E aggiunge: "Edo è uno dei nostri ragazzi, cresciuto con questi colori tatuati sulla pelle, quelli bianconeri, fin da bambino, protagonista di tutto il percorso nel nostro settore giovanile fino ad arrivare all’esordio, qualche stagione fa, in prima squadra. Un cammino che lo ha visto maturare come calciatore e come uomo, sempre con la stessa passione e lo stesso orgoglio di rappresentare la squadra della propria città. Per questo il suo ritorno nell’estate del 2024 ha avuto un significato speciale per tutti noi".
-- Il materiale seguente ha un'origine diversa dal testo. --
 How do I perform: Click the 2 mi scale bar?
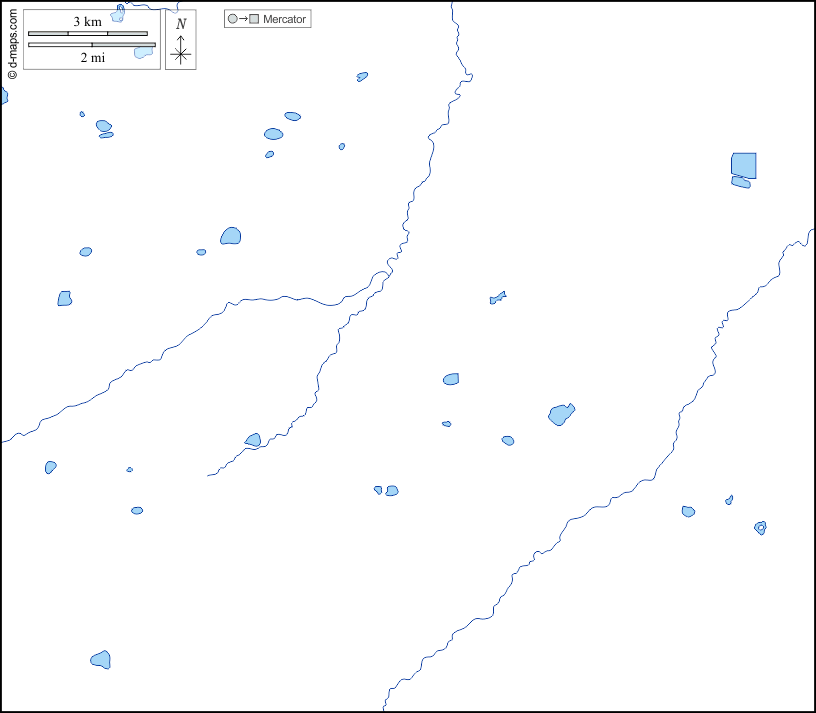click(x=91, y=45)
"In ogni stagione vissuta in bianconero, Edoardo ha sempre dimostrato attaccamento, professionalità, spirito di appartenenza e senso di responsabilità, mettendo le proprie qualità al servizio della squadra e contribuendo con serietà e dedizione agli obiettivi del club - si legge nella nota - Valori che ha incarnato quotidianamente, dentro e fuori dal campo, diventando un esempio per i più giovani e una figura stimata da compagni, staff e tifosi. Oggi salutiamo uno di noi, consapevoli che certi legami non si sciolgono con il passare del tempo e che la Biellese sarà sempre parte della sua storia, così come Edoardo Artiglia lo sarà della nostra. Da parte del presidente Alessandro Blotto, della dirigenza, dello staff tecnico e di tutta la famiglia bianconera, un grande grazie, Edo, e l’augurio di vivere nuove soddisfazioni, professionali e personali, nel tuo futuro. Siamo stati, siamo e saremo sempre dalla tua parte".
A parlare anche mister Luca Prina: "Nel percorso che abbiamo condiviso abbiamo imparato a conoscerci, a rispettarci e a volerci bene, e un ragazzo come Edo merita di essere salutato nel modo giusto. Per lui, però, non si tratta soltanto di questi due anni in prima squadra. Aveva già vissuto altre esperienze con la Biellese e, soprattutto, è un ragazzo cresciuto nel nostro settore giovanile. Per questo ricordarlo, oltre che ringraziarlo, viene davvero dal cuore. Perché ha dato tanto a questi colori e ha lasciato un segno e un ricordo indelebili nella storia del nostro club".